Si la mancha de vino de oporto de su hijo se ha tratado con cirugía láser, evite frotar o rascar el área y lávela delicadamente con agua tibia. Es posible que el pediatra le recete una pomada para contribuir al proceso de curación y para prevenir posibles infecciones.

Cómo ayudar a su hijo a afrontar la situación

Como con cualquier mancha de nacimiento, las manchas de vino de oporto (sobre todo las que se encuentran en la cara) pueden hacer que los niños se sientan diferentes e inseguros sobre su aspecto físico. Si la macha es claramente visible, la gente puede hacer preguntas o mirarla fijamente, lo que puede ser molesto o hiriente, tanto para usted como para su hijo. Incluso cuando son muy pequeños, los niños observan cómo responden sus padres a estas situaciones y toman puntos de referencia sobre cómo afrontar las reacciones de los demás.

Practique con su hijo posibles respuestas para que se sienta más preparado cuando le hagan preguntas sobre su mancha. Le puede ayudar el hecho de tener preparada una explicación sencilla y expresada con calma y naturalidad, como la siguiente: "No es más que una mancha de nacimiento. La tengo desde que nací"'.

Hablar abiertamente y con naturalidad con los niños sobre sus manchas de nacimiento facilita que las acepten como otra parte de ellos mismos, como su estatura o su color de ojos. También es importante, desde el punto de vista emocional, que los niños estén rodeados de familiares y amigos que los apoyan y que los tratan igual que a todo el mundo.

Por descontado, es normal que los niños quieran hacer todo lo posible por minimizar sus manchas de nacimiento. Aparte del tratamiento con láser, el uso de un maquillaje especial permite camuflar las manchas, lo que ayuda a que sean más fáciles de sobrellevar.

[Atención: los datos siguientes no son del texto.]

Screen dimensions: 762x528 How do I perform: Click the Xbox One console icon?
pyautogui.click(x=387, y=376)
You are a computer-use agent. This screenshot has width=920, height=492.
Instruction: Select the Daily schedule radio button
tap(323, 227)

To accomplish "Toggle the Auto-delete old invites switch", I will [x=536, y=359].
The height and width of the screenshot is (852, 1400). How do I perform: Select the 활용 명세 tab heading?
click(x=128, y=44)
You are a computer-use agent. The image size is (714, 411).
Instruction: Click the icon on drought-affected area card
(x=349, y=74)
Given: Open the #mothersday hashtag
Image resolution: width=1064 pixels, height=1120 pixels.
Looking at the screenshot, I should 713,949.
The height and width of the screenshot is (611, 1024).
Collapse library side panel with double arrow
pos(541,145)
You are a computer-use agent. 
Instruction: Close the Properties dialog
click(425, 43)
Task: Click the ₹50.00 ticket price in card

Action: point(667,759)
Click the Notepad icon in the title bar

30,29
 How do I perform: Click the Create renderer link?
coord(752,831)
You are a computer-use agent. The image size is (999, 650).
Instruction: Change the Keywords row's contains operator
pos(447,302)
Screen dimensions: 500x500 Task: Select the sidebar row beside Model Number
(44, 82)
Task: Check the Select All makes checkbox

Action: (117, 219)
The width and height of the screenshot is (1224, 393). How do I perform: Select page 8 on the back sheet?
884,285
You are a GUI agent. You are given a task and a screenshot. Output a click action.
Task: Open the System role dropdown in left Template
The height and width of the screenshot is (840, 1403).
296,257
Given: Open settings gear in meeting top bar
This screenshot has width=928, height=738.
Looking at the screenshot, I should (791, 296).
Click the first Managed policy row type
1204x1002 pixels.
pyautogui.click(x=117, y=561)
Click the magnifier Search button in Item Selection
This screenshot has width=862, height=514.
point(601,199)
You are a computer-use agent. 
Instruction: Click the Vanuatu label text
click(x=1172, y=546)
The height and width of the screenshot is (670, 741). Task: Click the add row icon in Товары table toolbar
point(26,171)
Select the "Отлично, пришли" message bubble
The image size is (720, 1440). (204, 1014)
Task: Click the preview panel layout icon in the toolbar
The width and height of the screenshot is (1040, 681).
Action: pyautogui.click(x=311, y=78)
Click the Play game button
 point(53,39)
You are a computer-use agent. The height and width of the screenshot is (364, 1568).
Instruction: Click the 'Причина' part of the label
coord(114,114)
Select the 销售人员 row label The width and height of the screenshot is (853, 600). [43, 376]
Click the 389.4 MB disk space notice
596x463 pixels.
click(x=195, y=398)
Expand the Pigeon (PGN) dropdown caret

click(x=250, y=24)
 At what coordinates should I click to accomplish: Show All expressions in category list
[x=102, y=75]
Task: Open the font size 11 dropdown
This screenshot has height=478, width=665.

De todos modos, los niños con manchas de vino de oporto (o con cualquier otro tipo de mancha de nacimiento) necesitan saber que no son diferentes al resto de la gente. En cualquier caso, les puede ayudar escuchar que los niños que nacen con una mancha de vino de oporto son únicos en un buen sentido: sus manchas son una parte especial de sí mismos, llena de color y que tienen muy pocas personas.